> **Prompt**:
Having located the line with "Given: Click the NEW badge on Trigger group", repeat it and all remaining lines of the records exactly. Pictures do not belong in the answer.
════
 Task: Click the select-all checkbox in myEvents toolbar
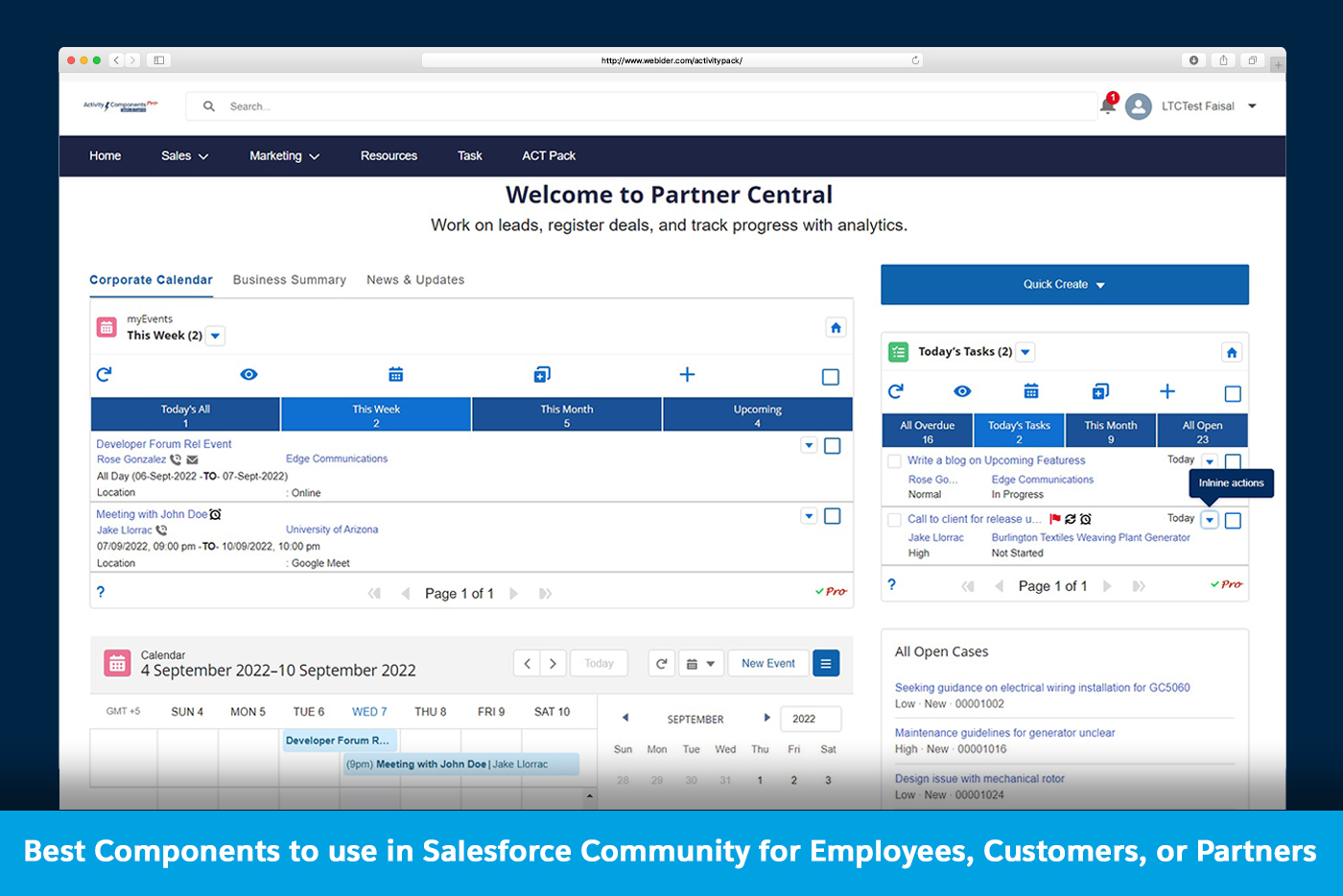[x=831, y=374]
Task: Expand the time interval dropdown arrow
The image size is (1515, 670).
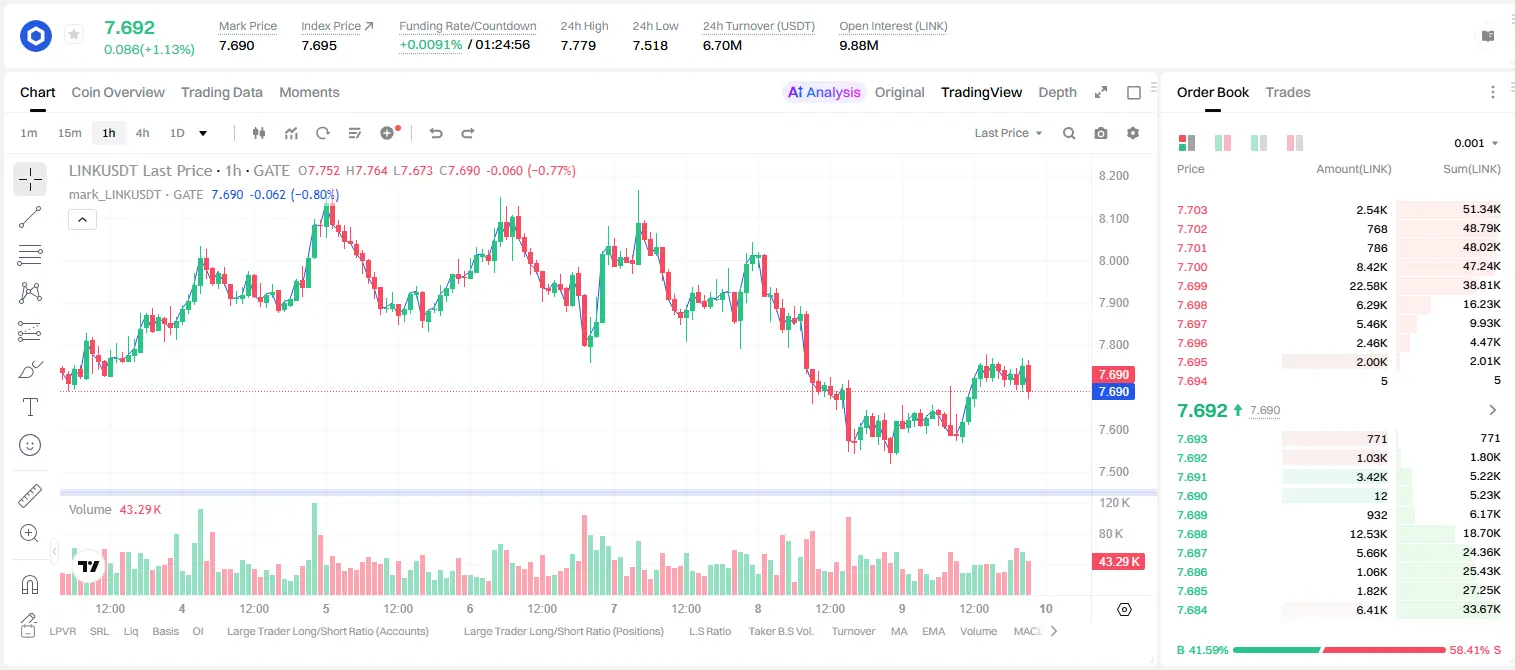Action: [203, 133]
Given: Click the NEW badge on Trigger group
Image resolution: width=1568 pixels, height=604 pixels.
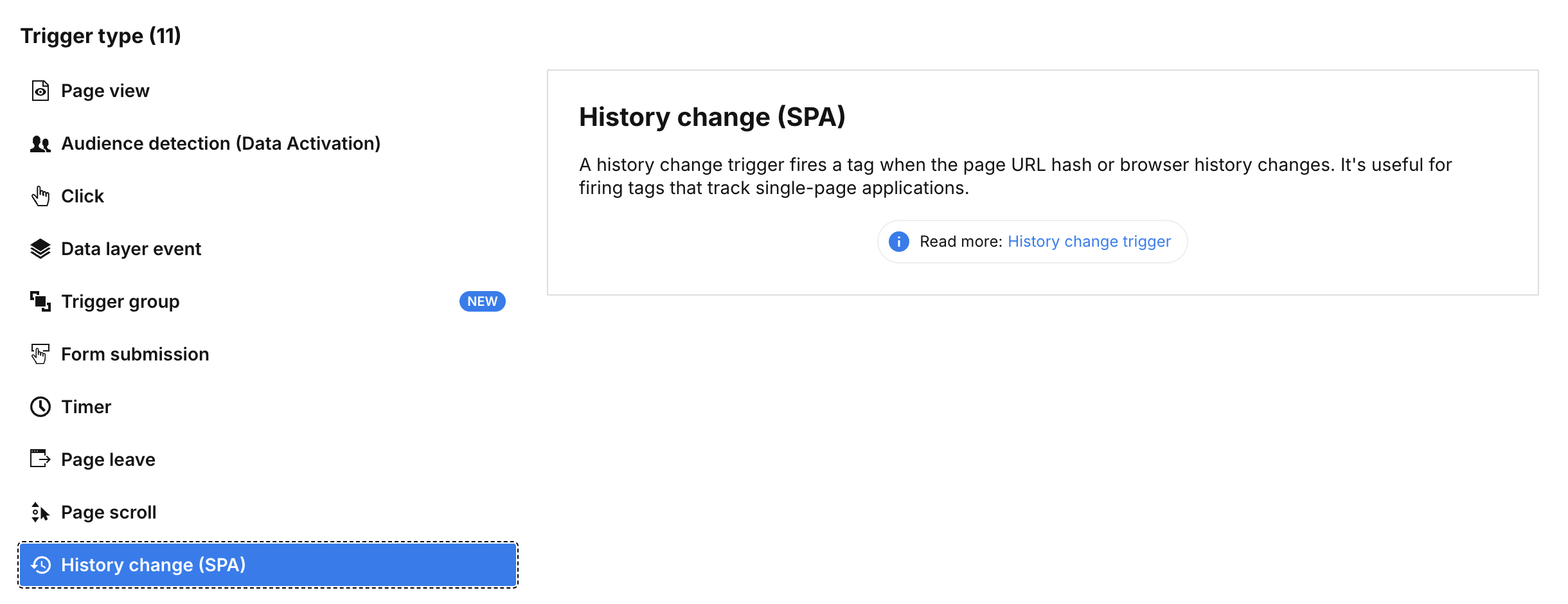Looking at the screenshot, I should 482,301.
════
> **Result of this exercise**:
Given: Click the NEW badge on Trigger group
Image resolution: width=1568 pixels, height=604 pixels.
Looking at the screenshot, I should 482,301.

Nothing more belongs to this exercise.